Bacteria have a weakness: silver. The precious metal has been used to fight infection for thousands of years, but how it works has been a mystery. Now, a team led by James Collins, a biomedical engineer at Boston University, has described how silver can disrupt bacteria, and shown that the ancient treatment could help to deal with the thoroughly modern scourge of antibiotic resistance.
“Resistance is growing, while the number of new antibiotics in development is dropping,” says Collins. “We wanted to find a way to make what we have work better.”
Collins found that silver attacks bacterial cells in two main ways: it makes the cell membrane more permeable, and it interferes with the cell’s metabolism, leading to the overproduction of reactive, and often toxic, oxygen compounds. Both mechanisms could be harnessed to make today’s antibiotics more effective against resistant bacteria, Collins says.
Many antibiotics are thought to kill their targets by producing reactive oxygen compounds, and Collins showed that when boosted with a small amount of silver these drugs could kill between 10 and 1,000 times as many bacteria. The increased membrane permeability also allows more antibiotics to enter the bacterial cells, which may overwhelm the resistance mechanisms that rely on shuttling the drug back out.

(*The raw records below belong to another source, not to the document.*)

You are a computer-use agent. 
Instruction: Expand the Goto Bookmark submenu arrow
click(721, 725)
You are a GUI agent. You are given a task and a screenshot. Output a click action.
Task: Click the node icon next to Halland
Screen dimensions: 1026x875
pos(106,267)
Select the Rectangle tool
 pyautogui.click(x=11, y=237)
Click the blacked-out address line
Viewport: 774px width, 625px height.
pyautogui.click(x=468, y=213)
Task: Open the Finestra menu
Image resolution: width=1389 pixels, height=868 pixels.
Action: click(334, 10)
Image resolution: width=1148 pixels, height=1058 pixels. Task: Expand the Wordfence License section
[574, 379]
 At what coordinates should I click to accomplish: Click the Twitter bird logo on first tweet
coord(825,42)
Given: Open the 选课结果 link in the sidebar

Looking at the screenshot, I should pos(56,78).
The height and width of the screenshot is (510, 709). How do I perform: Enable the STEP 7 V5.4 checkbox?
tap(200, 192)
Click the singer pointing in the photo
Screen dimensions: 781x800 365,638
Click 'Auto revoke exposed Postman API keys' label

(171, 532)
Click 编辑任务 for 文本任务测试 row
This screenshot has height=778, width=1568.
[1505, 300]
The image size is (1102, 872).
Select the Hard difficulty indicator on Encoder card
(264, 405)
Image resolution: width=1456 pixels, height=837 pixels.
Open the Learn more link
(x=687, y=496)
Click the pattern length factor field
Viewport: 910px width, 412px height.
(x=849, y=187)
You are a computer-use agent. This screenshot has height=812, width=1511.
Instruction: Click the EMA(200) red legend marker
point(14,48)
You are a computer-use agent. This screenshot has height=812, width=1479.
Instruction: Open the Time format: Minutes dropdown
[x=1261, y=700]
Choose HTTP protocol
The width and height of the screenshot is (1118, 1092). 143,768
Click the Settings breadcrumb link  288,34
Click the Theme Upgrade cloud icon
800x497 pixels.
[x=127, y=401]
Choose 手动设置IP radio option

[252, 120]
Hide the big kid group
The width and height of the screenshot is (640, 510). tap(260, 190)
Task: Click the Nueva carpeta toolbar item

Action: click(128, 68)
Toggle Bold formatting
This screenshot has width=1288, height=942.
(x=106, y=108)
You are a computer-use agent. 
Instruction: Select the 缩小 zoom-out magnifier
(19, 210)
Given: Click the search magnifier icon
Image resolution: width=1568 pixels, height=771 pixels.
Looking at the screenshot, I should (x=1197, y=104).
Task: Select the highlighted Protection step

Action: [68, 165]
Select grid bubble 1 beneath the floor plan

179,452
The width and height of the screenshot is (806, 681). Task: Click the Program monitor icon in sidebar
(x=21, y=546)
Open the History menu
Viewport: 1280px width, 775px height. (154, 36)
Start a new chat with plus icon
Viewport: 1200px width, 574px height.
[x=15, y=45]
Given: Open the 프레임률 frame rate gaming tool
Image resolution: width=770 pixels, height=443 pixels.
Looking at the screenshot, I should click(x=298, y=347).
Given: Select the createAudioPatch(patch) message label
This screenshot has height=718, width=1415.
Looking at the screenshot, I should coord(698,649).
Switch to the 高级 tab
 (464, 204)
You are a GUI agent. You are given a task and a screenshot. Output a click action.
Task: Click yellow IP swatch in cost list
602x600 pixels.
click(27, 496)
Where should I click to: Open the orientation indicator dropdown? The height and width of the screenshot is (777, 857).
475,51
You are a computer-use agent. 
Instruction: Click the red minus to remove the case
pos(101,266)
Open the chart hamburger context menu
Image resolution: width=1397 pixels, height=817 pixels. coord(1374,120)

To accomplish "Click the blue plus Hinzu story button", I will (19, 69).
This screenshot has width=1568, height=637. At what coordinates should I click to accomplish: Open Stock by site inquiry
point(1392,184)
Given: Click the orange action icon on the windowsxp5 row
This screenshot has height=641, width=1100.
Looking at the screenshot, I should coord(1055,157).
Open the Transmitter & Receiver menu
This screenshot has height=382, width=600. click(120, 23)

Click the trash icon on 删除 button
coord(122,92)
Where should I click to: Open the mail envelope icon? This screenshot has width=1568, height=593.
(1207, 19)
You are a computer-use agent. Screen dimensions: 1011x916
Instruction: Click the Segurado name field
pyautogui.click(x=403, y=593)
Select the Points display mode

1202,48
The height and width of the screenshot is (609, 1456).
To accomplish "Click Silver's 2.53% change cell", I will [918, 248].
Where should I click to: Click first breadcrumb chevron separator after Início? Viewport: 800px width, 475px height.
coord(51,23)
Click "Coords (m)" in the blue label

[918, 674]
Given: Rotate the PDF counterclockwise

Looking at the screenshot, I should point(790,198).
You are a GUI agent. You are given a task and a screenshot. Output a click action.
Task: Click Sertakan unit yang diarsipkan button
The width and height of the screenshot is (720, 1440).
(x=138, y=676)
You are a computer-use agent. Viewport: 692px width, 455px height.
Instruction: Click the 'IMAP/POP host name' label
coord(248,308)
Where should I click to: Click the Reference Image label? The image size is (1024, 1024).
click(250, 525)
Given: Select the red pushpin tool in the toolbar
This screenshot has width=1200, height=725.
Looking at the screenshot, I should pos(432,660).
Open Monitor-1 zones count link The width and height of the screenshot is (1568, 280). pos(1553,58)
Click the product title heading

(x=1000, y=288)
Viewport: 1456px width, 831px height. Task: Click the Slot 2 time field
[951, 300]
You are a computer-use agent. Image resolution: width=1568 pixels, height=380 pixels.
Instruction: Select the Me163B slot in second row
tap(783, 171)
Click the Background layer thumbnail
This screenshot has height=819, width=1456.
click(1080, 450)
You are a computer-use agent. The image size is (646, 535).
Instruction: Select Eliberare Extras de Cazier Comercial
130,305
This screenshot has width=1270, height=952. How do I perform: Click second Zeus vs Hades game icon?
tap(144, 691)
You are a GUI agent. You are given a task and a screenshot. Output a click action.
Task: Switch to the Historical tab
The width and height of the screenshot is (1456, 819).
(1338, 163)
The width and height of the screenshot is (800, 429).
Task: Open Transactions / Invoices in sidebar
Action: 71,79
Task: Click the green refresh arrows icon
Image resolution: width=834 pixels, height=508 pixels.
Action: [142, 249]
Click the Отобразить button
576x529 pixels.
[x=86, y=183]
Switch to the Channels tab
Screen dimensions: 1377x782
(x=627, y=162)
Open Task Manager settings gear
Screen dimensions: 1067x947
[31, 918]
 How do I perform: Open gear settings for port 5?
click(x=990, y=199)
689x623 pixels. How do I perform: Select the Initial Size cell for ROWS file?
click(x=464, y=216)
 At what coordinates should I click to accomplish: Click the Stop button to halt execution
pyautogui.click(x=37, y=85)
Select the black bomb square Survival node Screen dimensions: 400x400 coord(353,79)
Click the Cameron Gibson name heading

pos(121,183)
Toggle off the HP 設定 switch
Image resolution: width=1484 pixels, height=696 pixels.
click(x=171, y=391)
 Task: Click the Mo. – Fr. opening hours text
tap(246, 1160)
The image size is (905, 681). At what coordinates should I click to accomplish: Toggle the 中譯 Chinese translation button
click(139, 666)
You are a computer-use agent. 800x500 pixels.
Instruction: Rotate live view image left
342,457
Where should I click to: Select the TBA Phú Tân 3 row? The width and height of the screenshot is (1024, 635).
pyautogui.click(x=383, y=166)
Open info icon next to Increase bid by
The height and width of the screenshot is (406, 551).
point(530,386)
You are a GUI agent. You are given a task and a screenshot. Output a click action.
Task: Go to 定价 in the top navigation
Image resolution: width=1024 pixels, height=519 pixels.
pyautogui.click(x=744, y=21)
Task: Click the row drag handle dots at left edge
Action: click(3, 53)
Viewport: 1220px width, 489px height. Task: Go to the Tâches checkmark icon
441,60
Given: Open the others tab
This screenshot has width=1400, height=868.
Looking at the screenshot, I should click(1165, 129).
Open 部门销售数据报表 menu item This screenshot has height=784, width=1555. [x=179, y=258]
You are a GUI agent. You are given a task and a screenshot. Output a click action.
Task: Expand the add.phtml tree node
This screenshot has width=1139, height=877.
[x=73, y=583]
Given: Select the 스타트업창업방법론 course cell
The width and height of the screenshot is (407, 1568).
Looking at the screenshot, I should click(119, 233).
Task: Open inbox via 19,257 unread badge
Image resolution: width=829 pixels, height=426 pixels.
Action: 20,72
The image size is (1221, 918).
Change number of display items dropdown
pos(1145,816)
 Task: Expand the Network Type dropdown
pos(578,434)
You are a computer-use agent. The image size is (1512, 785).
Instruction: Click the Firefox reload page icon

That disruption to the cell membrane also increased the effectiveness of vancomycin, a large-molecule antibiotic, on Gram-negative bacteria—which have a protective outer coating. Gram-negative bacterial cells can often be impenetrable to antibiotics made of larger molecules.
“It’s not so much a silver bullet; more a silver spoon to help the Gram-negative bacteria take their medicine,” says Collins.